▶ [Registros proporcionados]:
┄┄┄┄┄┄┄┄┄┄┄┄┄┄┄┄┄┄┄┄

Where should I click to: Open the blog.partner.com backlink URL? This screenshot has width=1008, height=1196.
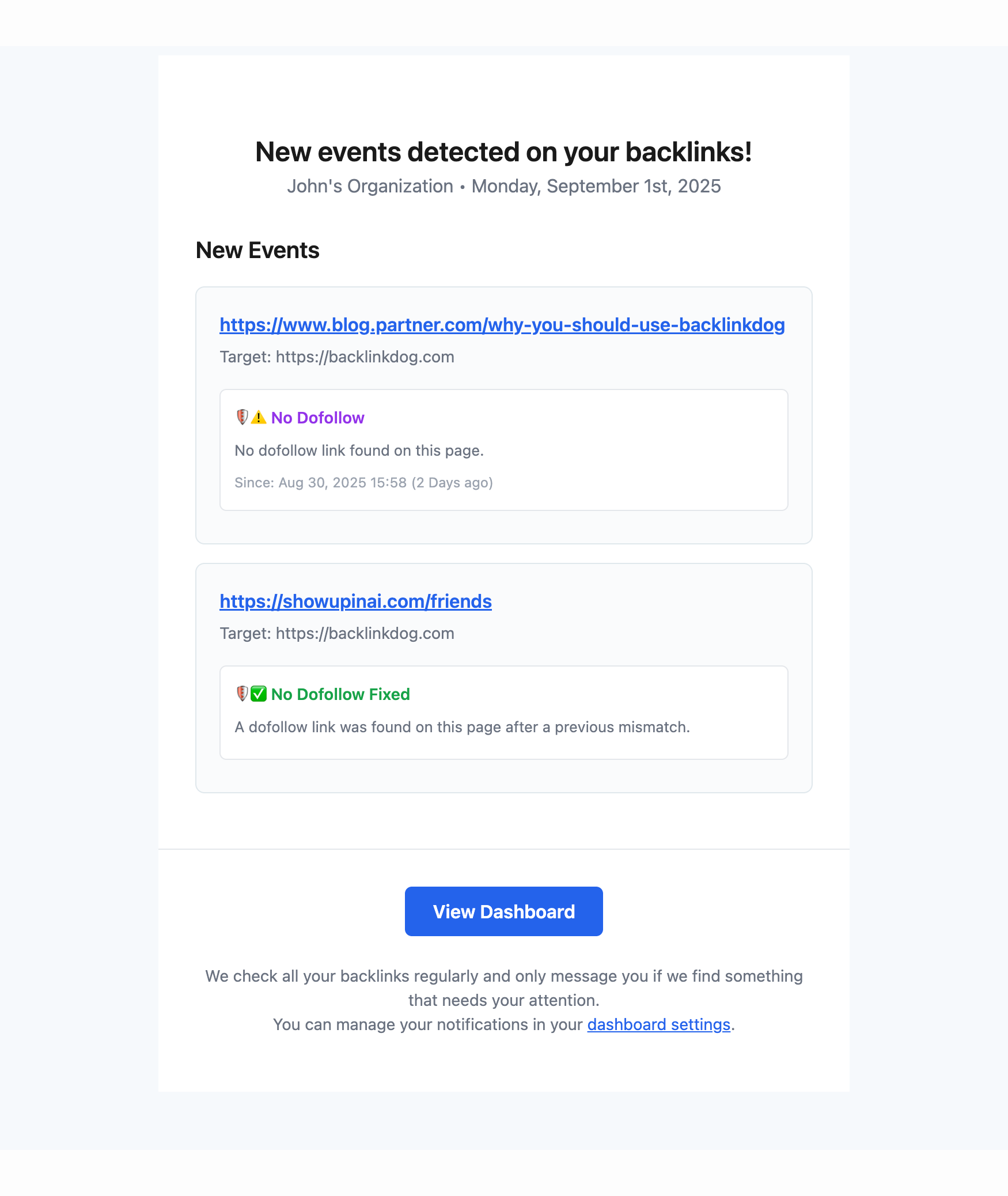(x=502, y=325)
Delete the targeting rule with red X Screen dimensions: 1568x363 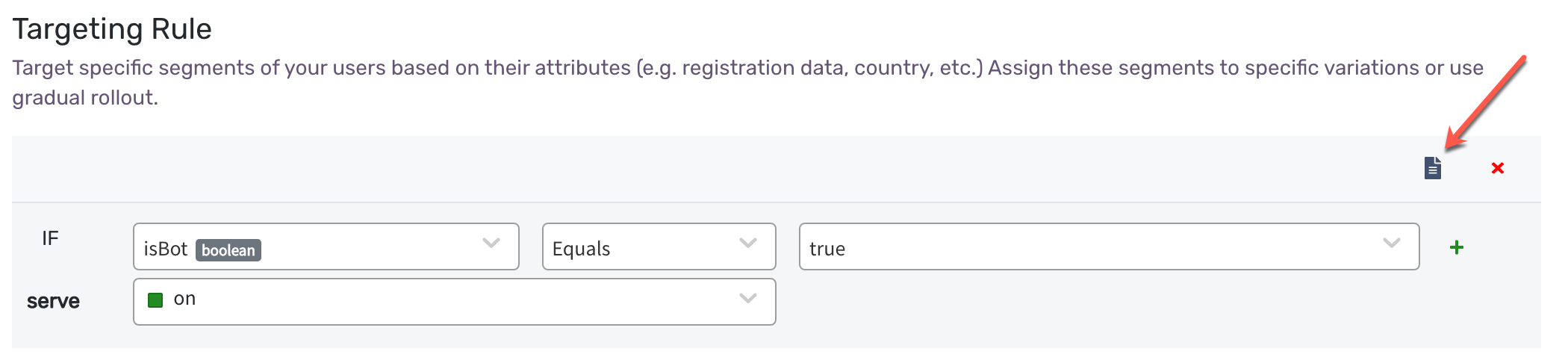point(1497,168)
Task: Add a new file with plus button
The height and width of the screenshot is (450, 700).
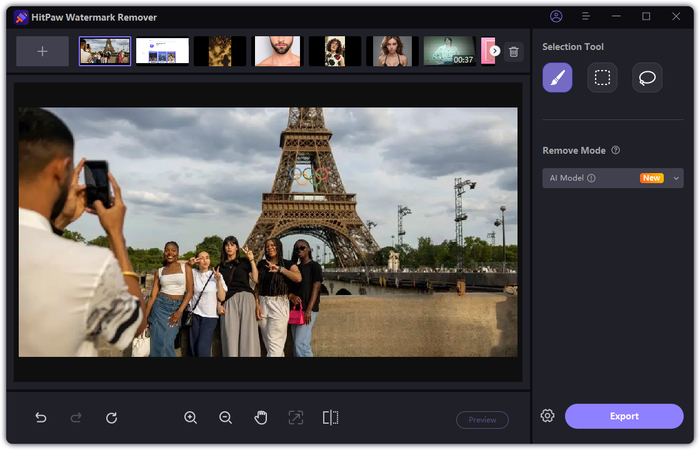Action: [x=42, y=51]
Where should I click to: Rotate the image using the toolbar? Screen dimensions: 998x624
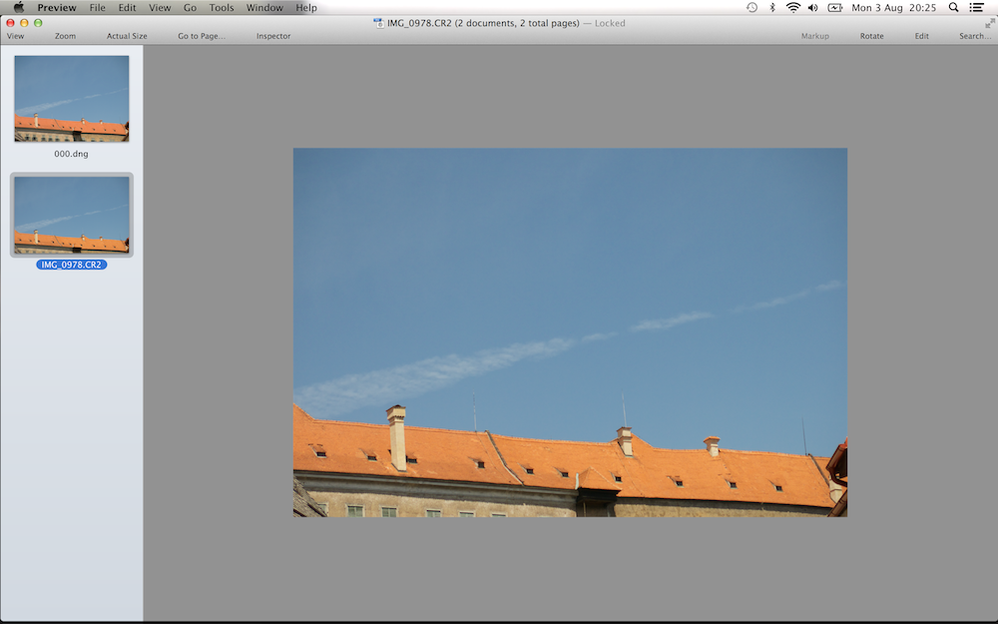pos(871,35)
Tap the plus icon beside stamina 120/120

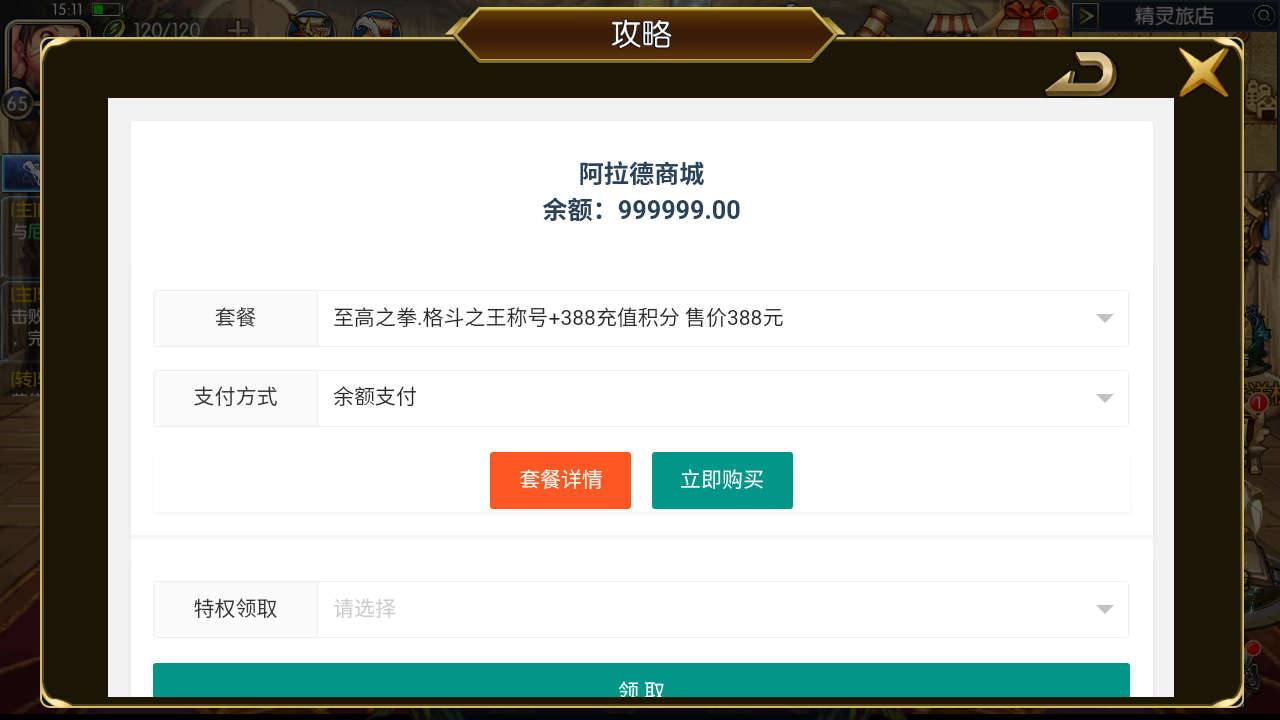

┄┄┄┄┄┄┄┄┄┄┄┄┄┄┄┄┄┄┄┄

▶ [Qué se pide]: Localiza en los registros cada línea que contenga la palabra "plus". ¿Cuáles son? Cópialas completas.

▶ [Respuesta]:
Task: Add a new file with plus button
Tap the plus icon beside stamina 120/120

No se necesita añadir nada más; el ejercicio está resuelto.